Based on the morphology and immunochemical features a diagnosis of DLBCL immunoblastic variant arising from follicularcentre cells was offered. Patient was sent to Tata memorial centre for further management.
NHL only rarely present as a primary osseous lesions. PLB is defined as a lymphoma that is confined to the bone or bone marrow. It comprises approximately three to seven percent of all extra-nodal NHL and seven percent of Primary bone tumour (1),(2),(3),(4),(5),(6),(7),(8),(9),(10). As primary lymphoma of bone is a highly curable disease, differentiation from other causes of lytic bone lesions such as secondaries from carcinomas and other tumours is important. The child was admitted in the ward with the complaints pertaining to bone involvement. He had difficulty in walking since last two months, low back pain along with fever and diffuse tenderness over the back. All these changes indicate the presence of the disease which was indolent (11). PLB can present in both adult as well as paediatric population but, with different prognosis, thus both are a separate entities. The majority of cases of DLBCL are primary but, it can also arise by transformation of B-CLL /SLL, lymphoplasmacytic lymphoma, follicular lymphoma, MALT lymphoma and lymphamatoid granulamatosus (14). The diagnosis can be made by Fine needleaspiration cytology (FNAC) or biopsy or by examination of bone marrow. Immunohistochemistry helps to make accurate diagnosis. Macroscopically, DLBCL usually forms a distinct tumour mass at extra nodal site. Microscopically, the commonest subtypes of PLB are B cell lymphomas with diffuse mixed cell or diffuse large cell histology. Sheets of large monomorphic lymphoid cells with one or more prominent nucleoli and a distinct rim of cytoplasm are usually noticed in DLBCL. CD 19, CD20, CD22 and surface immunoglobulins as seen in immunophenotyping are present in DLBCL (7). The International prognostic index (IPI) has been shown to be useful a prognostic tool for predicting the behavior of the disease in NHL (13). Elevated serum LDH or higher modified stages are associated with a trend toward poorer overall survival among children with CNS disease as seen by Sandlund et al (14). Molecular profiling of DLBCL by various methods and to varying degrees may help separate DLBCL cases into different prognostic relevant groups and allow them to be treated accordingly (15).

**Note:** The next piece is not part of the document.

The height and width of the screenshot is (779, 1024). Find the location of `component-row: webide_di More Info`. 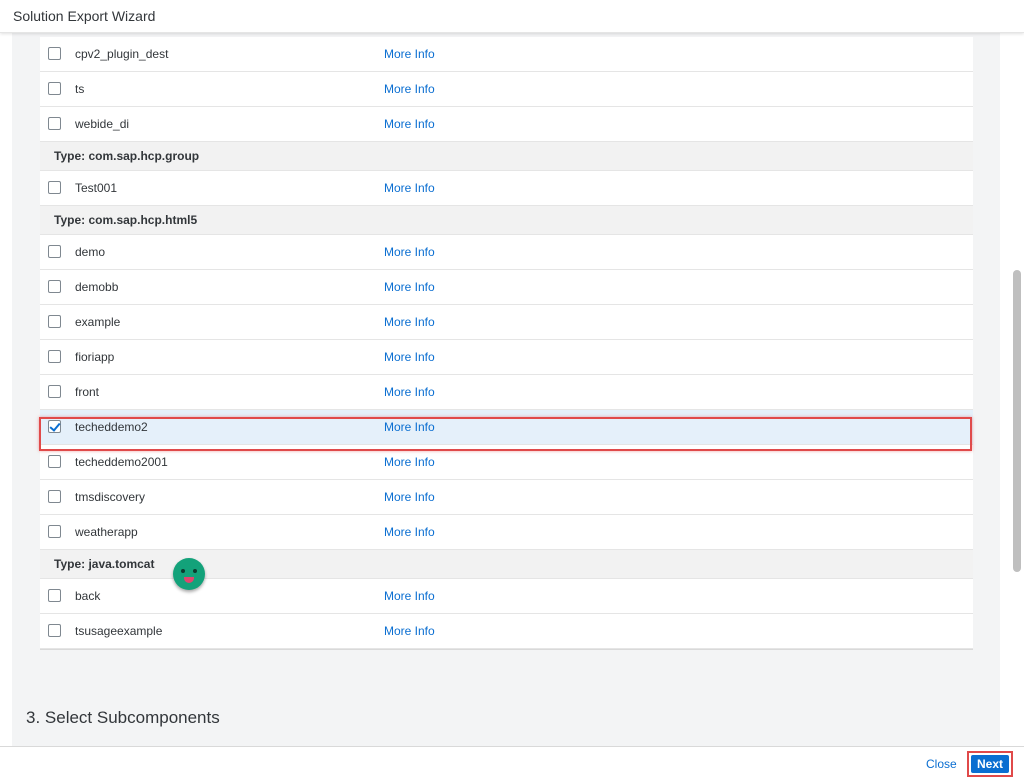

component-row: webide_di More Info is located at coordinates (506, 124).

A greater tumour burden at diagnosis adversely influences the treatment outcome of children with NHL and CNS disease at diagnosis, suggesting a need for ongoing improvement in both systemic and CNS-directed therapy. DLBCL should be differentiated from other lymphomas and other malignancies morphologically in most cases. Immunohistochemical stains are of great help with the subtyping of NHL after morphological diagnosis. We also conclude that Transpedicular biopsy is an excellent tool to diagnose Primary lymphoma of bone in difficult cases.
Physician dealing with bone, back pain in children should also consider and exclude the possibility of haematological malignancy in those children who are not responding to conventional treatment.